Когда шёл, людей не чурался: с тем поговорит, тому поможет, этому повозку в гору толкнёт, глядишь – ему по ровному и сесть в неё предложат. На ночлегах, в шинках ужиная, сходился с людьми запросто и от компаний не бегал. Из-за той общительности приключилось с ним такое, что не чаял, как и ноги унёс. Да хорошо ещё, что унёс: очень, очень это могло плохо для него кончиться.

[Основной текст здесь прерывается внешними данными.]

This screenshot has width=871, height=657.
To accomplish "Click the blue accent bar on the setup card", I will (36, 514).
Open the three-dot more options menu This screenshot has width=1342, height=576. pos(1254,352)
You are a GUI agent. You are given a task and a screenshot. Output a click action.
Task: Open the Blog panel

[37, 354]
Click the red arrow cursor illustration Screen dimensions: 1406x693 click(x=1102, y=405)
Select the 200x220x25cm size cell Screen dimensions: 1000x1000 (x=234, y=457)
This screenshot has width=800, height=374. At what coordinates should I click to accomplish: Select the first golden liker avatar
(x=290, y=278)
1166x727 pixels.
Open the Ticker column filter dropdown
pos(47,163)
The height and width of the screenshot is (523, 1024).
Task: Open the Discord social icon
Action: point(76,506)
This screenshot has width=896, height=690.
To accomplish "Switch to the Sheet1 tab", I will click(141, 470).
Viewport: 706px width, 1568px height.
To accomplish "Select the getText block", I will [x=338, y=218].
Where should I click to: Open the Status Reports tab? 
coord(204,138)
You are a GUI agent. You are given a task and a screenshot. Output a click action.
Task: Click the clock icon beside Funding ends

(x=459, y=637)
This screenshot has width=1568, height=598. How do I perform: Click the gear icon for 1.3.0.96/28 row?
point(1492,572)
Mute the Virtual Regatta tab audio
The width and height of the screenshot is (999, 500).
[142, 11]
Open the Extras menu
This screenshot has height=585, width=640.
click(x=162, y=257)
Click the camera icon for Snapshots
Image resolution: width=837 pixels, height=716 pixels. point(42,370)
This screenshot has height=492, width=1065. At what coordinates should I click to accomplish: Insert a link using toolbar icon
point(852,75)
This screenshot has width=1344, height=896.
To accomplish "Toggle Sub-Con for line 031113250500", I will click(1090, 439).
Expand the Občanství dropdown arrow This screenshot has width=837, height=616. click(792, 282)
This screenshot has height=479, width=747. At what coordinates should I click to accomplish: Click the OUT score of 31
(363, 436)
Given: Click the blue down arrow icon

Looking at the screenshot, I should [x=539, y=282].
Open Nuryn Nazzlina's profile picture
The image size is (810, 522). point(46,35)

В один из вечеров остановился Ломоносов на постоялом дворе и отправился ужинать в придорожный шинок. Шинке как шинке – обыкновенный. Внутри большая комната со столами; над всем главенствует огромный очаг. Кухонная половина, как в трактирах на Руси, не выделена; большую часть еды здесь же, на очаге, и готовят. Лишь вино не тут разливалось по кувшинам, а в погребе.
Войдя, увидел много народу в одном из углов зала – пили, ели, смеялись. Человек шесть были в мундирах, остальные кто в чём, но всем было весело. Возглавлял компанию прусский офицер в расшитом мундире, с усами и при сабле. Почему-то приход Ломоносова был встречен бурным восторгом. Офицер встал и, галантно поклонившись, пригласил к столу:
– О, как приятно видеть столь сильного молодого человека, который, наверное, много может выпить.
– Ставлю талер против дохлой мухи, что он может одним духом выпить кварту рейнского, – заявил один из военных, тоже с усами, стрелочками пересекавшими полные щёки, одетый в мундир прусского вахмистра.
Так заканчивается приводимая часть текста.